===== Fragmento seleccionado =====

Mañana es el fin del mundo, pero la vida sigue…


fin

Ayer tuvimos 6498 visitas en el blog. Ha sido nuestro nuevo record gracias a la indexación de un artículo que una buena amiga puso en su popular sitio. Al principio pensé que era una señal inequívoca del inmediato fin del mundo, un número que pretendía indicarnos los segundos exactos en el reloj del juicio final. Pero luego intenté calmar mis ansias de supervivencia y empecé a repasar con calma las noticias para ver si había alguna señal y vi, calmado, que todo seguía igual. También miré con curiosidad las otras teorías y creencias con respecto a tan importante momento de destrucción y aniquilación total, y esto fue lo que aún me tranquilizó algo más.

Son muchas las tradiciones que hablan del fin del mundo. En la mitología nórdica, el Ragnarök o destino de los dioses es la batalla que se perpetra entre los dioses, liderados por Odín, en el fin de los tiempos.

Existen otras escatologías –tratados de las realidades últimas- que pretenden describir con detalle el final ineludible. Zoroastro, en el mazdeísmo, describió con gran detalle la batalla final entre Ahura Mazda, el bien, y Angra Mainuy, el mal.

En el budismo, será Maitreya el que aparecerá al final de los tiempos como signo de esperanza y paz duradera.

El hinduismo se encarga de destruir cíclicamente todos los mundos. Vishnú es un gran aspirador de mundos y destructor de los mismos cada cierto tiempo.

En el islam aparecerá en el juicio final el Mahdí o Guía final, el cual volverá para pronunciarse sobre la verdadera religión universal.

===== Entradas proporcionadas =====

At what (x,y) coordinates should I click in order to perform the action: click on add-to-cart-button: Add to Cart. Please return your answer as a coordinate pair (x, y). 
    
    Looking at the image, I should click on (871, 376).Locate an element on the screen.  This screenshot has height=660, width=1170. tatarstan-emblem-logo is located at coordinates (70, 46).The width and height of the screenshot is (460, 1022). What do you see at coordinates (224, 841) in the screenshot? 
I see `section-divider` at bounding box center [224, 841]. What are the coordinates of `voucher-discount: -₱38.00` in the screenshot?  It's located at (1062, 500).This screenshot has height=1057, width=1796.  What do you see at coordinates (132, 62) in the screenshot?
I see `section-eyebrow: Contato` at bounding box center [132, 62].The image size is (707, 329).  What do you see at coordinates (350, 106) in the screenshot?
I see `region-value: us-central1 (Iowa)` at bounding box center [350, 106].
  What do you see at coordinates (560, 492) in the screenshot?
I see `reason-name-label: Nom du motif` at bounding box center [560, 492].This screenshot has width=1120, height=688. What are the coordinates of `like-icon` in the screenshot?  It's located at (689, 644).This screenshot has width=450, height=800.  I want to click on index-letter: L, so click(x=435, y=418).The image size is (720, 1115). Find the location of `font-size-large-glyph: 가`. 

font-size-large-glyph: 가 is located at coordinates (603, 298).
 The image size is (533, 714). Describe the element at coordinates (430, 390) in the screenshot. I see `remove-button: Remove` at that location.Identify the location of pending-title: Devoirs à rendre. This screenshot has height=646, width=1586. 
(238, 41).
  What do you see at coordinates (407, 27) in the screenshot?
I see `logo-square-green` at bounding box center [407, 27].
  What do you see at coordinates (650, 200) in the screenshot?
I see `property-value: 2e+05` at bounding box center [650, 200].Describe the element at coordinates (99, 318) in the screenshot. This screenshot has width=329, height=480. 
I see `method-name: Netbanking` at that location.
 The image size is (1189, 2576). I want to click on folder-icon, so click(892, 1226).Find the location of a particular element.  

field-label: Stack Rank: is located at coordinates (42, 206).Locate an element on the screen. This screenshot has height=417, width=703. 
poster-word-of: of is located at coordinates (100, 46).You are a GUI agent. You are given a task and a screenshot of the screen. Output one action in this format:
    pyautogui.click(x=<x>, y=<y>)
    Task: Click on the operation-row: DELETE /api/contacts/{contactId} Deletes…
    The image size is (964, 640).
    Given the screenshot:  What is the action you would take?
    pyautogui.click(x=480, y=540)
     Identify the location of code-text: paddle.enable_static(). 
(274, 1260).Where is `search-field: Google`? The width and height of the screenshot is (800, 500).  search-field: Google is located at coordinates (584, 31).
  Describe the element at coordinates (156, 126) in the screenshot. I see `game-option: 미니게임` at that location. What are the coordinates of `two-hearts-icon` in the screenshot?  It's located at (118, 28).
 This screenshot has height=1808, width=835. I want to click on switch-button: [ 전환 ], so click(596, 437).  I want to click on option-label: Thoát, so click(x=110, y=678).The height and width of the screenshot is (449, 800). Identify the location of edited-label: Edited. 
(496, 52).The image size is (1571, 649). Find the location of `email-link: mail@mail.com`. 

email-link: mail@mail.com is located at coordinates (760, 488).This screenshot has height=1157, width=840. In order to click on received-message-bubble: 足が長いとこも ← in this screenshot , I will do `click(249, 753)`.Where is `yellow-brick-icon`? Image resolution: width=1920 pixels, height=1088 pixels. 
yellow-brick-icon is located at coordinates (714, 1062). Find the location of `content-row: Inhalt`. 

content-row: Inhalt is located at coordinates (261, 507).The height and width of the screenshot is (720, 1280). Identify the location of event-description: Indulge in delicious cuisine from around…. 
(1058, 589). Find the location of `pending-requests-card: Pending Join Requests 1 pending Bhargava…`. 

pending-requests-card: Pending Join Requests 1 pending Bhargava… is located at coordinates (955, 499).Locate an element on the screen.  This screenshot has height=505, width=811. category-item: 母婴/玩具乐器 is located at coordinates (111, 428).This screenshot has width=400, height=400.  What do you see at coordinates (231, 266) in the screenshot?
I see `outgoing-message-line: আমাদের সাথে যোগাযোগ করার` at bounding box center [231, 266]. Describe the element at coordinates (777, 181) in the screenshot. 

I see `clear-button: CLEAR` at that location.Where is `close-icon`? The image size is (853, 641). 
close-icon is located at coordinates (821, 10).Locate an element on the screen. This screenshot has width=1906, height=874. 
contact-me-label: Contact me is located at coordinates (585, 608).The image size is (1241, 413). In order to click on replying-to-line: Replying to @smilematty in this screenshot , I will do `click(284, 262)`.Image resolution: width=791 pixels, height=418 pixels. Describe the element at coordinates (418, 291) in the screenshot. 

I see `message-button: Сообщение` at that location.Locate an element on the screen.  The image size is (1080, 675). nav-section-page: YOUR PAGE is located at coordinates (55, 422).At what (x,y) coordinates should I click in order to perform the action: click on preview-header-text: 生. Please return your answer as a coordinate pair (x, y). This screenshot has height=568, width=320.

=====

• _Qué se pide_:
Transcribe sin cambios, del texto sobre el fin del mundo, todo lo que va desde "Ayer tuvimos 6498" hasta "de los tiempos.".

• _Solución del ejercicio_:
Ayer tuvimos 6498 visitas en el blog. Ha sido nuestro nuevo record gracias a la indexación de un artículo que una buena amiga puso en su popular sitio. Al principio pensé que era una señal inequívoca del inmediato fin del mundo, un número que pretendía indicarnos los segundos exactos en el reloj del juicio final. Pero luego intenté calmar mis ansias de supervivencia y empecé a repasar con calma las noticias para ver si había alguna señal y vi, calmado, que todo seguía igual. También miré con curiosidad las otras teorías y creencias con respecto a tan importante momento de destrucción y aniquilación total, y esto fue lo que aún me tranquilizó algo más.

Son muchas las tradiciones que hablan del fin del mundo. En la mitología nórdica, el Ragnarök o destino de los dioses es la batalla que se perpetra entre los dioses, liderados por Odín, en el fin de los tiempos.